LGBTi+’ların yaşam hakkı ve yaşam şekli tartışılmamalıdır. İnanç hakları, dil hakları, kadın hakları, çocuk hakları, hayvan hakları hep mücadele ve direniş ile kazanılmıştır. Direnen insan köleliği yendi, tiranlara diz çöktürdü, sekiz saatlik işgünü, tatil hakkı ve emeklilik edindi, kapalı alanlarda sigara yasağını sağladı, ‘Türkten türeyiş’ anlayışını yıktı, baş örtüsünün yaşamın her alanında hakkı olan yerini almasını sağladı, semahın dans değil dinsel bir ritüel olduğunu kabul ettirdi. Varlıklı, kudretli ailelerin, sülalelerin, soyların, sistemlerin nüfuzuna ve hakimiyetine karşı yaşamın her alanında eşitlik sağlanınca bireyin, bireyleşmenin, liyakatın dönemi başladı.

Toplum sağlıklı bireylerinin sayısının artması ile sağlıklı olur. Sağlıklı toplum farklılıklara, aykırılıklara, benzemezlere saygıdeğer alan açmakla sağlanır. Tek parti döneminin din ve kültür anlayışını, yakın dönemde kurulmuş ikna odalarının bizlerde sebep olduğu güçsüzlüğü, çıkışsızlığı aştık. Başörtüsü takanın sağlıksız zihne sahip olduğunu, beyninin yıkanmış olduğunu, ikna ile ve eğitim, iş alanından dışlayarak, eve hapsederek iyileşeceğini sananların aşağılayıcı bakışını, Kürdce ilkel bir dil olduğu için Türkçe konuşunca medenileşileceğini, şapka takan herkesin modernleşeceğini sınayan zorba zihniyet ile LGBTi+’lara hastalıklı ve ikna edilebilir diye üstenci bakarak tedavi etmeye yeltenmenin duygusu ve sonuçsuzluğu arasında pek bir fark yok. Çevremizde bizden daha hızlı, daha inançlı, daha zeki olanın da; bizden yavaş, inançsız olanın da yaşam hakkı var.

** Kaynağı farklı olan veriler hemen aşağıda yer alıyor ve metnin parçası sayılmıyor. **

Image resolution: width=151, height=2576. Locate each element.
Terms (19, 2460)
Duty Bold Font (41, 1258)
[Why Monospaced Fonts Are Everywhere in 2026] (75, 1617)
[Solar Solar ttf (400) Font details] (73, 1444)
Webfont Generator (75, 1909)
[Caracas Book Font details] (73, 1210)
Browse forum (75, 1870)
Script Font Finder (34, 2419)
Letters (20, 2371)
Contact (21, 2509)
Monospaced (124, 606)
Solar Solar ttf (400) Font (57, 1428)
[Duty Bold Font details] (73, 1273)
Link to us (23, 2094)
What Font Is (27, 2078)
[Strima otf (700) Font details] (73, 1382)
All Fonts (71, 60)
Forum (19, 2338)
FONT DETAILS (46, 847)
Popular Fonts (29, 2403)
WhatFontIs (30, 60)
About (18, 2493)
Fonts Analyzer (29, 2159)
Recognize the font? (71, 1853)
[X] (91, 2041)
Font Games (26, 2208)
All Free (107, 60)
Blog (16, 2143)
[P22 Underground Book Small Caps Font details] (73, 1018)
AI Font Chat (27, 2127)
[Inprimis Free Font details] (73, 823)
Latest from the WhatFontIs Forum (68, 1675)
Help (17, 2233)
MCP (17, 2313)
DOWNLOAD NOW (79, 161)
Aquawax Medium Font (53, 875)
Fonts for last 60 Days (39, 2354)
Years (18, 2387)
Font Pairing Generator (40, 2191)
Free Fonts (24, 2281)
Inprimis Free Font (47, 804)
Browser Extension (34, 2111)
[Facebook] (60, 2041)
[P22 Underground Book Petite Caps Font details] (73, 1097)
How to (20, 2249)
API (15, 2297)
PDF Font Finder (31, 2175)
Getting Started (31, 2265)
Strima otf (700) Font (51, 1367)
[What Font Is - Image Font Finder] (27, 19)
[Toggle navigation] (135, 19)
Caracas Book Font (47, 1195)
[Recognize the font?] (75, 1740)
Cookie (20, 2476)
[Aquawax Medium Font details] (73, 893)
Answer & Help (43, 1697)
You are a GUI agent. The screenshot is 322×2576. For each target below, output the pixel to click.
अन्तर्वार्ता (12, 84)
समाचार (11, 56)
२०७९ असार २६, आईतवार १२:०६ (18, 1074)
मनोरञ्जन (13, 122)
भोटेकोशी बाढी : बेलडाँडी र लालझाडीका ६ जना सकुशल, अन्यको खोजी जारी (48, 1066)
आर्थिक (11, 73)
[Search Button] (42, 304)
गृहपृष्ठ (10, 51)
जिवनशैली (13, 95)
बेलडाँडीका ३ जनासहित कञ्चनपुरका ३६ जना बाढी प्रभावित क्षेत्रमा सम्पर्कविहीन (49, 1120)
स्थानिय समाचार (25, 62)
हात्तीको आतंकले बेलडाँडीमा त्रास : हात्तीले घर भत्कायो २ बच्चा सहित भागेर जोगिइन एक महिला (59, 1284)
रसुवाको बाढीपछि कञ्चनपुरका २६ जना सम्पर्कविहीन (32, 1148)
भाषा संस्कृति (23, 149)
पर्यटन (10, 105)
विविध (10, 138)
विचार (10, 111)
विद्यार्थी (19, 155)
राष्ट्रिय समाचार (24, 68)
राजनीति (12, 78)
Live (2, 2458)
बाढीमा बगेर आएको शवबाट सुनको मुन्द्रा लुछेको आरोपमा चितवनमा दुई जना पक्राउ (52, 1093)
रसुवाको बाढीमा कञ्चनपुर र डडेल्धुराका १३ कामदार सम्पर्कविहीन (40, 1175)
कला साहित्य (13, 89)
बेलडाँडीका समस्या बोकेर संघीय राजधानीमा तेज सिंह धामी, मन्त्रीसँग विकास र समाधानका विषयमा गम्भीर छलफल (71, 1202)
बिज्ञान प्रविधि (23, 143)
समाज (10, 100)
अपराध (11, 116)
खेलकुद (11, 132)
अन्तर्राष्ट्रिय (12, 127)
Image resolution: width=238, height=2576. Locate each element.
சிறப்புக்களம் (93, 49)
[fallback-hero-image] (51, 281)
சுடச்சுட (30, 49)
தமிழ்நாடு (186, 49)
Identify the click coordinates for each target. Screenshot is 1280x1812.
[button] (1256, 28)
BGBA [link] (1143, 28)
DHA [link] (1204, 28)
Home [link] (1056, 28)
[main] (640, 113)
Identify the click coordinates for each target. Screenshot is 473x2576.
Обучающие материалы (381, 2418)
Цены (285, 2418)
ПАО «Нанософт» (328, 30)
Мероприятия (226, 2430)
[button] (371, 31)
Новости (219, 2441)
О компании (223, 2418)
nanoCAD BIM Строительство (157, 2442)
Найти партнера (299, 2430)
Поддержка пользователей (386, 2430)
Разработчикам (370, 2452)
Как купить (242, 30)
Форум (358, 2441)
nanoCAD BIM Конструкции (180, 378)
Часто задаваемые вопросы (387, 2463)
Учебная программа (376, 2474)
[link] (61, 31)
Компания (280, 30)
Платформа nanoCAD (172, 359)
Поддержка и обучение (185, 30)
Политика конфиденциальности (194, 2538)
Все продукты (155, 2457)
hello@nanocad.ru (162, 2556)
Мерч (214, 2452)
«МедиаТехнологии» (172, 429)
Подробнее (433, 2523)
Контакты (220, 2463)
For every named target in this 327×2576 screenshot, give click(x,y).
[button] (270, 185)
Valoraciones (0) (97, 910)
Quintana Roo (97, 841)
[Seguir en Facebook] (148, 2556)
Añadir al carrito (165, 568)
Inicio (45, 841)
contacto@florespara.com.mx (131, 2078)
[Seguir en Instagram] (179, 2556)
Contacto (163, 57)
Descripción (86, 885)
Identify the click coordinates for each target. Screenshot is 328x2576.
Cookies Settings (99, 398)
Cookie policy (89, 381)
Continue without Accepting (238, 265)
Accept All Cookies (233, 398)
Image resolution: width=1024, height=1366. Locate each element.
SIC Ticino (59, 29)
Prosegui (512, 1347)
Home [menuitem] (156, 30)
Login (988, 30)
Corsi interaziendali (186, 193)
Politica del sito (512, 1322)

Tekçilik sinsi, yıkıcı, bulaşıcı ve içe çöreklenmiş bir tuzaktır. Tekçiliği devralmak ya da kendi tekçiliğini diğer tekçilere baskın kılmaya çalışmak yerine tüm tekçi sistemlere ve tekçilere karşı durmak lazım. İkiyüzlü olduğu, kendinden emin olmadığı için korkan ve korkutan sistemi görmek ve terk etmek gerekiyor.